Grant said she was doing okay. She showed some speed. He didn’t think she was his best filly, but she was okay. We were a little behind when we shipped North, but that didn’t bother me. The filly, Anegada Hanover, had a new name. She was now named Saint Trixie. Grant really didn’t show much enthusiasm, but I wasn’t expecting a whole lot. She was just a nice filly. When she started racing, she showed some ability, much more than she had done previously. She won a couple of races and finished second as well.

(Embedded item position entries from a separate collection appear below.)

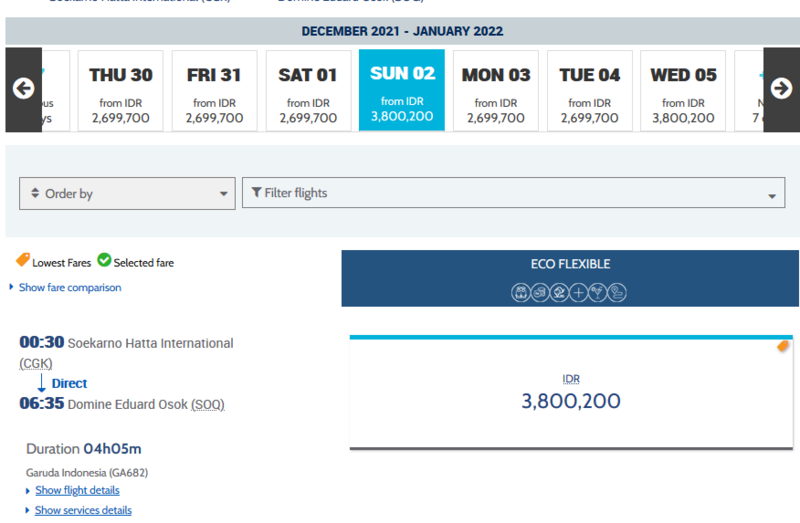Click the next days right arrow
The width and height of the screenshot is (800, 523).
click(x=781, y=89)
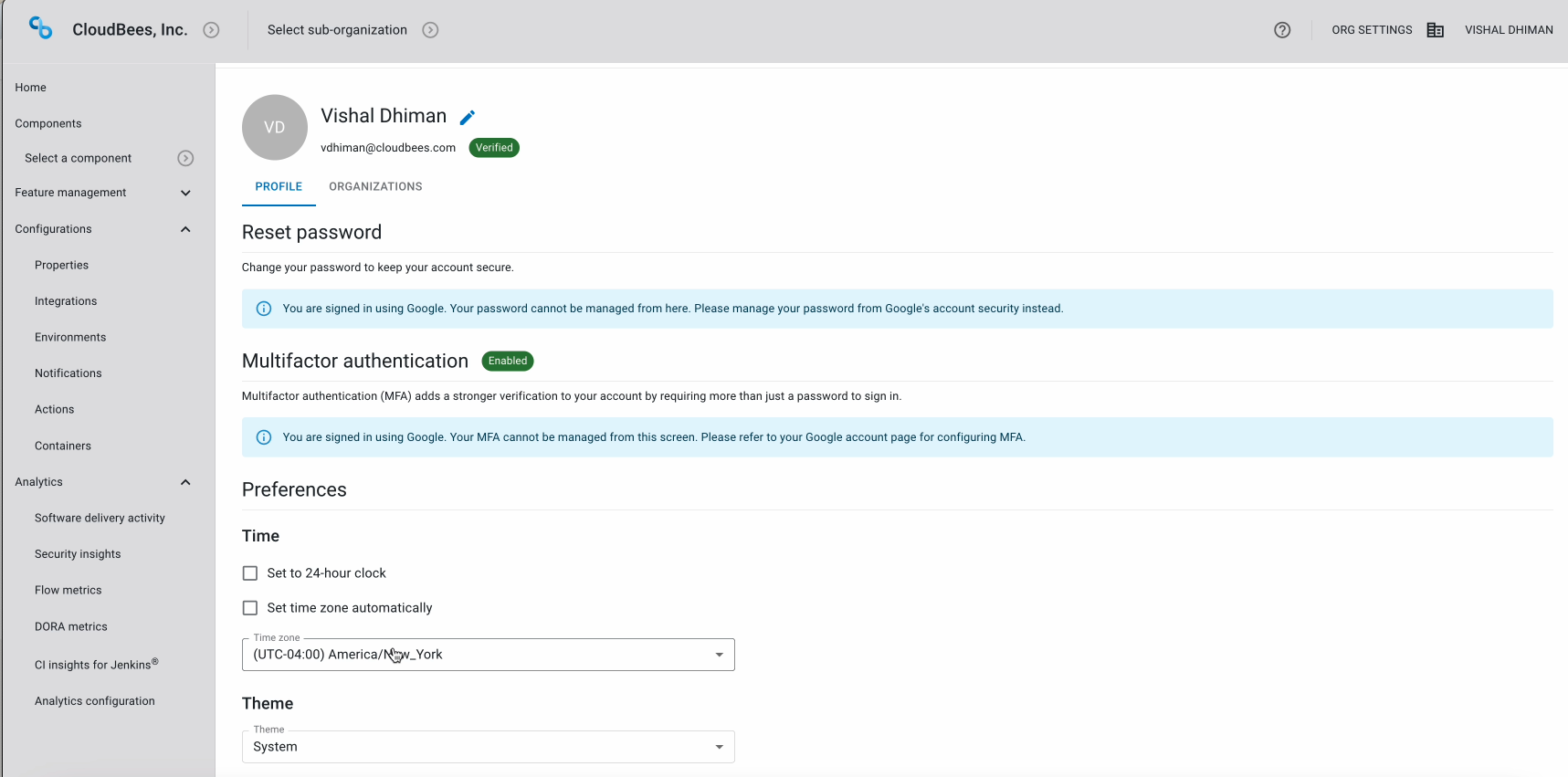Open the help question mark icon
Screen dimensions: 1568x777
pyautogui.click(x=1282, y=30)
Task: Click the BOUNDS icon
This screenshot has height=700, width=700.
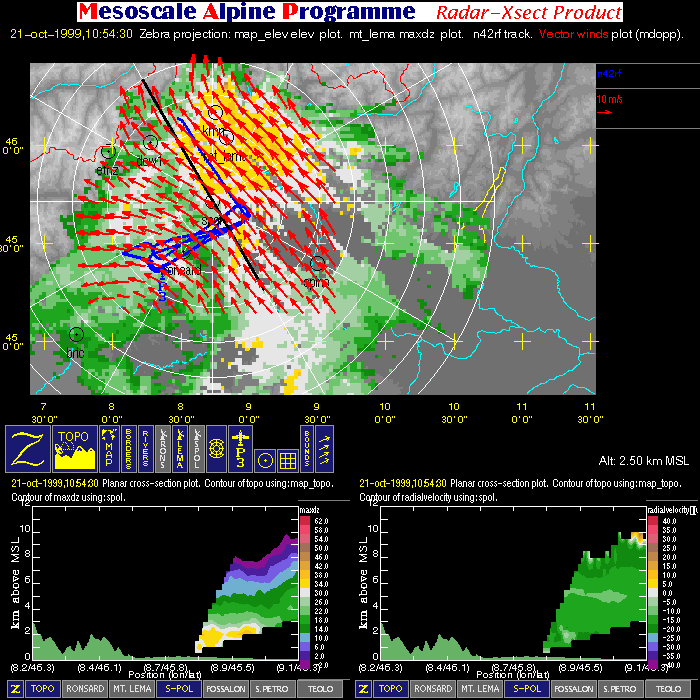Action: point(307,449)
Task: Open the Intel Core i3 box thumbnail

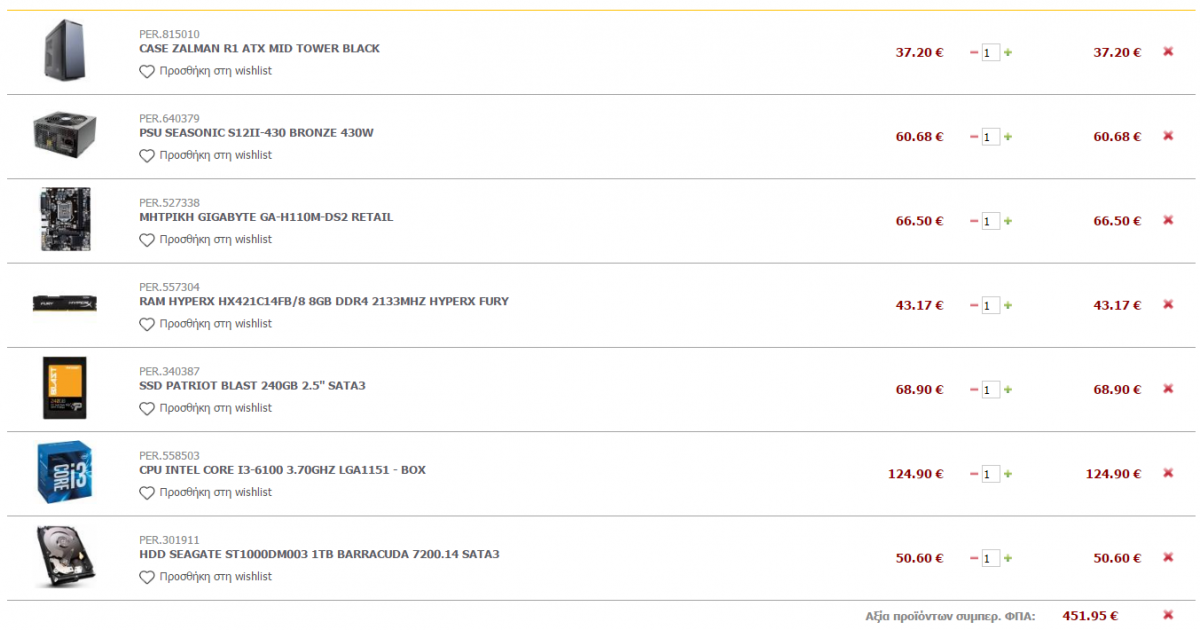Action: (x=65, y=473)
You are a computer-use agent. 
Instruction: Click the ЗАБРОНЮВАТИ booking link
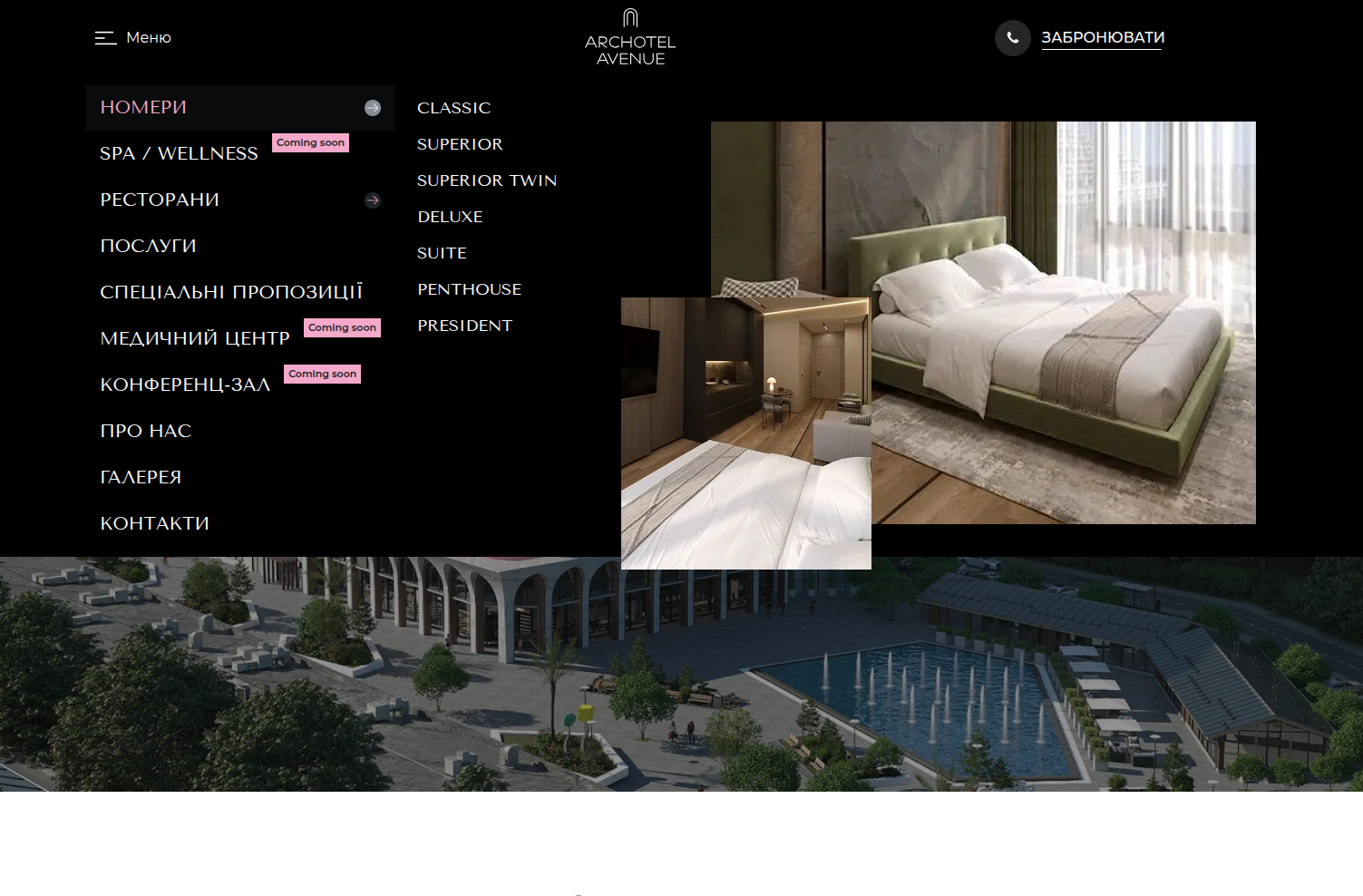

A couple of weeks ago, Grant told me that a series for mid-class Jersey breds was being started at The Meadowlands, It consisted of a qualifying race for $15,000 and then if she made the final, she would go for $100,000. I had owned pieces of horses for 62 consecutive years. I had never come even close to racing for that kind of money. I guess I was just being skeptical, but I doubted that she was good enough. The public didn’t think that. They made her the 3-5 favorite while leaving from the outside. She wasn’t much good. Timmy Tetrick was driving. I thought he did a masterful job in keeping her on gait. She looked like she was trotting on eggs. She made the final.
We were going for $100,000 the next week. I spoke with Grant during the week. He said, “I’ve got good news and bad news.”
The good news was that she had made the $100,000 final, the bad news was she drew the 10 hole. Tetrick left with her. He got covered up before the half. He then went with her at the top of the stretch and she trotted right by the leader. She won by about a length in a new lifetime record of 1.55.3. I was ecstatic. I didn’t think she stood a chance leaving from the extreme outside. I was hoping that she would race well and pick up some money.
We were now going to Tioga to face Grand Circuit competition for the first time.
I’m still dreaming. Those are the type of situations that keeps owners in the game.